Tuesday, July 03, 2001
How should I know an eight-foot white pine weighs 500 pounds? I'm a city girl gardener and, besides, all those fluffy needles, those thin branches, roots, what's that, fifty pounds? So I barge on into a local nursery and pronounce that I'd like a white pine tree and will be taking it away atop my sturdy car. The lady's eyes bulged nicely. She asked and what kind of car do you have? I said a Subaru. She then told me the weight and that two men and a truck and some machine she named by brand name would be able to come to my pad and install the thing to the tune of $500. I failed to connect with her telepathically to give me what I wanted, to give it all to me for perhaps $200. So instead I bought a rusty obelisk for far far less and it'll have to suffice at the moment. It's only five feet tall. It's not a white pine tree. I want a white pine tree. Everything cannot be perfect in Nancy's World if, when her world incorporates her backyard, she doesn't have a fucking white pine tree and she wants one. Thank you.
Monday, July 02, 2001
Did the big drive this fine evening to the exurban concert venue out in the sticks cow pasture and photographed Travis and then Dido, white folk rock.
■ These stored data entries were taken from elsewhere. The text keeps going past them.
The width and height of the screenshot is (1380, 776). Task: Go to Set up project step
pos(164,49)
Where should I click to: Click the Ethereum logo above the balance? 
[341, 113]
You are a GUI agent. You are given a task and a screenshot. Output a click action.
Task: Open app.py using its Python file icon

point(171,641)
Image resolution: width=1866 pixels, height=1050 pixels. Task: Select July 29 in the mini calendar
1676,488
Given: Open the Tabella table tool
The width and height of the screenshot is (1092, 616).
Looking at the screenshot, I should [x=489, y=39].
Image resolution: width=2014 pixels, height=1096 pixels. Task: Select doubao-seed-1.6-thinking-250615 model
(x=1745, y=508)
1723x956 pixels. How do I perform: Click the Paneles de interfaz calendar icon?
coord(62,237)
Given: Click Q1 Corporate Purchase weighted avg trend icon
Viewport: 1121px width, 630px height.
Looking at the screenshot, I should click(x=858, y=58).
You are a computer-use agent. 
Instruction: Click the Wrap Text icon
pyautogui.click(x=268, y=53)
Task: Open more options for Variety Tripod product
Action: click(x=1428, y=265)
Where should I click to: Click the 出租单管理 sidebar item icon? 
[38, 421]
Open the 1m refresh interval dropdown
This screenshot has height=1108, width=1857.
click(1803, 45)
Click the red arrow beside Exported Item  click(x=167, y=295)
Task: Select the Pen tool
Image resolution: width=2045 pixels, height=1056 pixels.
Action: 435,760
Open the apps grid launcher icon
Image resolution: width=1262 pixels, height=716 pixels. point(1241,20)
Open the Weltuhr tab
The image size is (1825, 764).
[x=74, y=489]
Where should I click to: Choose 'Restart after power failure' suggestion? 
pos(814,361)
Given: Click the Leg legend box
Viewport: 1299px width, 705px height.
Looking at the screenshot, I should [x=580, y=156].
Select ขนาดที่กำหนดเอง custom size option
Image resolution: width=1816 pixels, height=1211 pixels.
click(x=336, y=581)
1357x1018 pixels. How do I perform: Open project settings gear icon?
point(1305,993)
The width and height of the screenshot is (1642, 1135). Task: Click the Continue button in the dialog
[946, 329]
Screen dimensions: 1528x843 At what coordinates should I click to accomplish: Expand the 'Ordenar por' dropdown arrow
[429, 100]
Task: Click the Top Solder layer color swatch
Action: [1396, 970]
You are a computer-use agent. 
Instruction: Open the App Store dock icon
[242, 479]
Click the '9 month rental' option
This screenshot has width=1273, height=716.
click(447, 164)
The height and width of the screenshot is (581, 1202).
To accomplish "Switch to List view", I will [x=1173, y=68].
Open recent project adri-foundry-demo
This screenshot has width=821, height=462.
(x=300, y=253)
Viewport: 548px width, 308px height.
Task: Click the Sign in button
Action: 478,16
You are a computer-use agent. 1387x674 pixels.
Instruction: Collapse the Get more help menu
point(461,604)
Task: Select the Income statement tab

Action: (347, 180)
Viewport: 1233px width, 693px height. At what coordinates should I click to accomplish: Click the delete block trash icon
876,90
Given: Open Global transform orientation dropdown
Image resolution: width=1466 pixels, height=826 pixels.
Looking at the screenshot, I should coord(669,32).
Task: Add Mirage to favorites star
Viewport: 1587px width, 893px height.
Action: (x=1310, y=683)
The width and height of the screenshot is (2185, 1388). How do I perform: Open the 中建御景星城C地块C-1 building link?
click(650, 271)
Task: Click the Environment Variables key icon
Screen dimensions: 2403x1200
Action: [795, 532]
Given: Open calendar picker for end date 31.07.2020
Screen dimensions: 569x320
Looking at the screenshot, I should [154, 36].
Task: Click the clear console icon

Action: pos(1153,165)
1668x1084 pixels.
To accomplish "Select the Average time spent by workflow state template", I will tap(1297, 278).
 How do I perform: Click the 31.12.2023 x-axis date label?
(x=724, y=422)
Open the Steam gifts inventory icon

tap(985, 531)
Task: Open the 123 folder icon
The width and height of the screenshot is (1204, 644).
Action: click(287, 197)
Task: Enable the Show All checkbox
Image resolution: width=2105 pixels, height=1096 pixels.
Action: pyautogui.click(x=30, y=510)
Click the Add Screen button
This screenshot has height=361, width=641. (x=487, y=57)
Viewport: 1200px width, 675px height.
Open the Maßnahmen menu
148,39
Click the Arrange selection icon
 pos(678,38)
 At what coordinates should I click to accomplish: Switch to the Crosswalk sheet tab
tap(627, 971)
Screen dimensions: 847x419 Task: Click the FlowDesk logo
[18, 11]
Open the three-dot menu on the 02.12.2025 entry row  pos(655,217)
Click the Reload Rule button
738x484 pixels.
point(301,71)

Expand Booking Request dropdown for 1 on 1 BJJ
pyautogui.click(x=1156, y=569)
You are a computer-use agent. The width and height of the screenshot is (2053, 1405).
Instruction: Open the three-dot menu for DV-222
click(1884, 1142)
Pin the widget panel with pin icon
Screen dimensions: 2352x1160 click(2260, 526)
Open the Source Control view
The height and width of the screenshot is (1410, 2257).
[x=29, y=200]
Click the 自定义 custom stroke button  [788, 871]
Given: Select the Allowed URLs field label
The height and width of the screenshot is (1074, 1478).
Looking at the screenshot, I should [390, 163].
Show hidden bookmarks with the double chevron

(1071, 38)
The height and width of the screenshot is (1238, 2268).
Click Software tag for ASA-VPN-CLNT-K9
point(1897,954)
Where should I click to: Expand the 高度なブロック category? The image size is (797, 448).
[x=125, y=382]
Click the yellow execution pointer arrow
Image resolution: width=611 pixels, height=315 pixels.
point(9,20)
As good fortune would have it one of my colleagues had his rv out there stocked with Pepsis and so we sat in there and chatted while his wife watched some tv show I've never heard of and his other guests and kids came and went. Dido's band was actually great and the long instrumental intro for her was fab, I looked at the crowd and they were all on their feet, anticipatory smiles on their faces - it was actually electric. Afterwards I went to a grocery store (perhaps number three on my list of top ten things that I hate in the domestic arts category) in Pastureville and selected the world's LOUDEST GROCERY CART with wheels a -squeakin', me still in Dido sticker. I took solid pleasure in creating a major sonic disturbance with this rolling construction zone. A dazed-out employee of the store said "I know where you ARE" - heh heh heh heh.